TL;DR: Build an AI-powered text-to-flowchart converter app using the OpenAI and Blazor Diagram component. Learn how to seamlessly convert text descriptions into visual flowcharts, enhancing productivity and workflow efficiency with the help of cutting-edge AI technology.

Flowcharts are essential tools for visualizing processes, defining workflows, and illustrating systems in both development and business contexts. Manually creating these flowcharts, however, can be time-consuming and labor-intensive. This is where AI comes into play, providing intelligent automation to effortlessly convert textual descriptions into visual flowcharts.

In this blog, we’ll see how to create a smart flowchart app that leverages OpenAI and the Syncfusion Blazor Diagram library for seamless text-to-flowchart conversion.

Let’s dive in!

Prerequisites

Before you begin, ensure your environment is ready with the following:

Workflow overview

  • The user will input a textual description of a process.
  • Then, the input will be sent to OpenAI’s API for processing.
  • OpenAI generates a Mermaid structured data representation of the flowchart.
  • The structured data is parsed and converted into the Blazor Diagram nodes and connectors.
  • Finally, the Blazor Diagram component renders the flowchart visually.

Build AI-powered text-to-flowchart converter with OpenAI and Blazor Diagram Library

Step 1: Create a new Blazor project

First, create a Blazor server app using Visual Studio via Microsoft Templates or the Syncfusion Blazor Extension.

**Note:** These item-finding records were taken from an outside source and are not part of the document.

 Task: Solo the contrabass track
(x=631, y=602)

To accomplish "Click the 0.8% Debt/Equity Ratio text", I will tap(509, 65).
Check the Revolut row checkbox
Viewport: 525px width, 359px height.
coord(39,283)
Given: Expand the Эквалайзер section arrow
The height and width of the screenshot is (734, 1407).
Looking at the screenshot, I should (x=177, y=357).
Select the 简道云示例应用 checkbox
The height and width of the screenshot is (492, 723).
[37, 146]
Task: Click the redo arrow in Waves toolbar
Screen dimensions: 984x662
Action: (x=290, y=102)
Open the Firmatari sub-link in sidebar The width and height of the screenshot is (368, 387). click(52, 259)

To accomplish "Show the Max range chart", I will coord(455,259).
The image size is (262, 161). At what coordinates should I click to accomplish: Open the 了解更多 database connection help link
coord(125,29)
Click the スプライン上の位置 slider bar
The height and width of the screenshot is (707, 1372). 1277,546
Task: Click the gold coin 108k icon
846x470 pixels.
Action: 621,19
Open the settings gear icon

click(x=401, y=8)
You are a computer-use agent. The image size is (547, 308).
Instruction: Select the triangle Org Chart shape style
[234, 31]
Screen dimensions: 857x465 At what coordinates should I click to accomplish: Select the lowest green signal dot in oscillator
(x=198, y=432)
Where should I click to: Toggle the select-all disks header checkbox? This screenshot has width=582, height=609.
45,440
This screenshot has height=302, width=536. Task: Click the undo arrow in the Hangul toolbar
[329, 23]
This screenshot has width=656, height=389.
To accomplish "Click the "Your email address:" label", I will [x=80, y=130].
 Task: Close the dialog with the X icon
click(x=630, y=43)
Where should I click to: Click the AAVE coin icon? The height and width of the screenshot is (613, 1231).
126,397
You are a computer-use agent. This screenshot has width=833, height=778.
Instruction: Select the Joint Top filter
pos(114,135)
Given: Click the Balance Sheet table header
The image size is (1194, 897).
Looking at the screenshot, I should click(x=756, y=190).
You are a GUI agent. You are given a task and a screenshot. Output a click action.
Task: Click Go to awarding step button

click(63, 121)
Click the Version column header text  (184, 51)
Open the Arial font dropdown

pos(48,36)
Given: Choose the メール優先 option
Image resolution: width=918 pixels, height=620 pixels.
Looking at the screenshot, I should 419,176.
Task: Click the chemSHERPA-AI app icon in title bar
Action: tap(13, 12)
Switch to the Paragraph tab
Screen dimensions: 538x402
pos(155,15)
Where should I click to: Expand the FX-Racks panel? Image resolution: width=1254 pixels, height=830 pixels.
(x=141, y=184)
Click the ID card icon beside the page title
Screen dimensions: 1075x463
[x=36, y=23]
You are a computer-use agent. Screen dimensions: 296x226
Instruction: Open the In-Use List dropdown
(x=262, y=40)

Step 2: Install the Syncfusion Blazor Diagram and themes NuGet in the app

To add the Blazor Diagram component in the app, open the NuGet package manager in Visual Studio (Tools → NuGet Package Manager → Manage NuGet Packages for Solution), search and install the Syncfusion.Blazor.Diagram and Syncfusion.Blazor.Themes NuGet packages.

Alternatively, you can use the following package manager commands to achieve the same.

Install-Package Syncfusion.Blazor.Diagram -Version 27.1.48
Install-Package Syncfusion.Blazor.Themes -Version 27.1.48

Step 3: Register Syncfusion Blazor service

Register the Syncfusion Blazor Service in the ~/Program.cs file of your Blazor app.

using Microsoft.AspNetCore.Components;
using Microsoft.AspNetCore.Components.Web;
using Syncfusion.Blazor;

var builder = WebApplication.CreateBuilder(args);

// Add services to the container.
builder.Services.AddRazorPages();
builder.Services.AddServerSideBlazor();
builder.Services.AddSyncfusionBlazor();

var app = builder.Build();
....

Step 4: Configure the AI service

Then, create a service to handle interactions with OpenAI.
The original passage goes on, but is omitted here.